Some “90% of Stadia churches are still actively engaged in their mission five years after launch and at year four,” Murphy explained, noting that the orgnazation has “planted 231 churches outside the US in the last five years, and we have facilitated the sponsorship of more than 40,000 children through Compassion International.”
Why the name ‘Stadia’?
According to an article penned by Stadia’s North East Regional director, Toney Salva, the name “Stadia” comes directly from a Biblical text and refers to “an ancient Greek form of measurement” related to the area in which John of Patmos, the writer of Revelation, lived.

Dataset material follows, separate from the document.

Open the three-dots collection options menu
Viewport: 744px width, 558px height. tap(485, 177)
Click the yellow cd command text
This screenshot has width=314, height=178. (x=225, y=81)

“In Revelation John describes the New Jerusalem as being 12,000 Stadia (1400 miles) in length, width and height,” Salva explained. “John lived in the Near East. And although there was some vague awareness of more distant lands, the world that John knew stretched from Media and Persia (present day western Iran) in the east to Egypt and Asia Minor (present-day Turkey) in the west. It stretched from the Persian Gulf and the Red Sea in the south up to the Black Sea in the north.”
This area stretched across “1,400 miles across from east to west, and about 1,400 miles from south to north,” Salva added.
I would like to be the first to let @Google know that the handle @stadia might be for sale.
— Toney Salva (@rigatoneys) March 19, 2019
“So when John, in his vision, saw the New Jerusalem as 12,000 stadia (1,400 miles) long and wide, I think what he meant was that the New Jerusalem fills the whole world and includes all people, all nations, all races of people. The Kingdom of God includes everyone on earth who is willing to be a part of it!”
Please sell that handle to Google for an absolute bomb and plow the cash into planting churches. #KingdomEconomics https://t.co/Q5mx48AXFE
— Will Maule (@WillAMaule) March 20, 2019
“When Stadia was formed in 2003, we knew church planting was the best way to reach people far from God with the Good News of Jesus Christ,” Murphy added. “We wanted to fill heaven with people who came to know Jesus as their savior, and through prayer and discernment came to Stadia as our name as that was the measurement of heaven.”
Amen! I wonder if Google itself knows much about the meaning behind the name of its shiny new gaming platform?